The annual Westchester Jewish Film Festival will begin this week at the Jacob Burns Film Center in Pleasantville. This year’s festival, which will be held from March 19 through Apr. 10, has been expanded to feature 40 programs. The festival is programmed by Steve Apkon, Brian Ackerman and Karen Sloe Goodman.
Goodman said the large local Jewish community is one reason for the event’s popularity.
“There are 250,000 Jews living in Westchester,” she said. “It has a targeted audience.”
But Goodman said enthusiasm for the annual series runs deeper than the Jewish community, with audiences growing significantly for the series over the last decade.
“The films are getting better and better,” she said. “There are more and more to choose from.”
Goodman said the programmers work for about nine months to organize the annual event, which includes attending film festivals and making the difficult selections.

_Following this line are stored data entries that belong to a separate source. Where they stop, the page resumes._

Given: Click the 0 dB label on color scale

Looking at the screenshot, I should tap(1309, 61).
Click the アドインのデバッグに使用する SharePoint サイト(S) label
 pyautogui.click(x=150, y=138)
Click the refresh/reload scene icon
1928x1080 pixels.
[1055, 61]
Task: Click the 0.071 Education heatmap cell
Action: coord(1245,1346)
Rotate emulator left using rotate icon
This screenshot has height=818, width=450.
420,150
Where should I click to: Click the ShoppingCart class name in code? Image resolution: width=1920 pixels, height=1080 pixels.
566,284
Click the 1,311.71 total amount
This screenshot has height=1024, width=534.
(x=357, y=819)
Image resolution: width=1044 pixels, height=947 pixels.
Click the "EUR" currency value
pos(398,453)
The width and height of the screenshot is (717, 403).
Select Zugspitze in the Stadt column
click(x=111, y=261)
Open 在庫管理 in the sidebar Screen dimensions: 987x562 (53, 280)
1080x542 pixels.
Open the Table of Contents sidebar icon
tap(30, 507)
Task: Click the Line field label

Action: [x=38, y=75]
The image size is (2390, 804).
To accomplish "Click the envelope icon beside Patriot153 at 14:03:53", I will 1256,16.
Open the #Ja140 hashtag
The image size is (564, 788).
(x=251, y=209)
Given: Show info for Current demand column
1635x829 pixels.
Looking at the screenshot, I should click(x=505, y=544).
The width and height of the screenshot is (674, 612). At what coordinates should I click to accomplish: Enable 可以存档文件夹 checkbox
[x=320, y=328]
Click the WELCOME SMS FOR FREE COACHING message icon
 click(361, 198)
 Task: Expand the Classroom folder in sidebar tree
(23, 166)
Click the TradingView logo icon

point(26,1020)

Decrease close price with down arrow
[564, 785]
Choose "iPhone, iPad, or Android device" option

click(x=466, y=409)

The types of films and subject matter included in this year’s series are varied. The common thread is each entry must be related to Jewish life, Goodman said.
The series also has a different feel than some of the Burns’ other film series, modeling itself more like the large film festivals in New York and Toronto, she said.
The opening night feature, “For a Woman,” by acclaimed director Diane Kurys, known for “Peppermint Soda” and “Entre Nous,” is based on the director’s family and is about a young writer’s search to learn about her parents’ secret past during World War II. The film will also be shown on March 22 and Apr. 3. A reception will be held at the theater following it’s screening.
“Holy Ground: Woody Guthrie’s Yiddish Connection,” scheduled for Apr. 9, will be a multimedia presentation hosted by Guthrie’s daughter, Nora.
On a lighter note, “When Jews Were Funny” is about the history of Jewish humor, which will be presented on March 28 and 30. Following the March 30 screening, Emmy Award-winning actress and comedian Julie Gold will participate in a question-and-answer session.
The festival will present films about Jewish celebrities, including comedian and director David Steinberg (“Quality Balls: The David Steinberg Story” on March 20, followed by a Q&A with the comedian, and also on March 22 and 25); Marty Glickman, one of two Jewish sprinters blocked from competing in the 1936 Olympics in Hitler’s Germany who went on to a legendary sports broadcasting career; (“Glickman” on March 23, followed by a reception with former NBA commissioner David Stern); and Marvin Hamlisch (featured in “Marvin Hamlisch: What He Did for Love” on April 7, followed by a Q&A, which includes a panel with Hamlisch’s widow, Terre). The composer won a Pulitzer Prize, three Academy Awards, four Emmy Awards, four Grammy Awards and a Tony Award.
There will be several historical documentaries in the series, such as “Simon Schama–Story of the Jews” on Apr. 1 featuring three episodes of the BBC series and a question-and-answer session with Schama, a British historian and author; “Jews & Money,” about the anti-Semitic kidnapping of a young Jewish man in France in 2006; and “The Sturgeon Queens,” about the four generations that built Russ & Daughters, the Lower East Side lox and herring institution. “The Sturgeon Queens,” will be the closing night event on Apr. 10 and will include “A Taste of Jewish New York” reception with the film’s director Julie Cohen.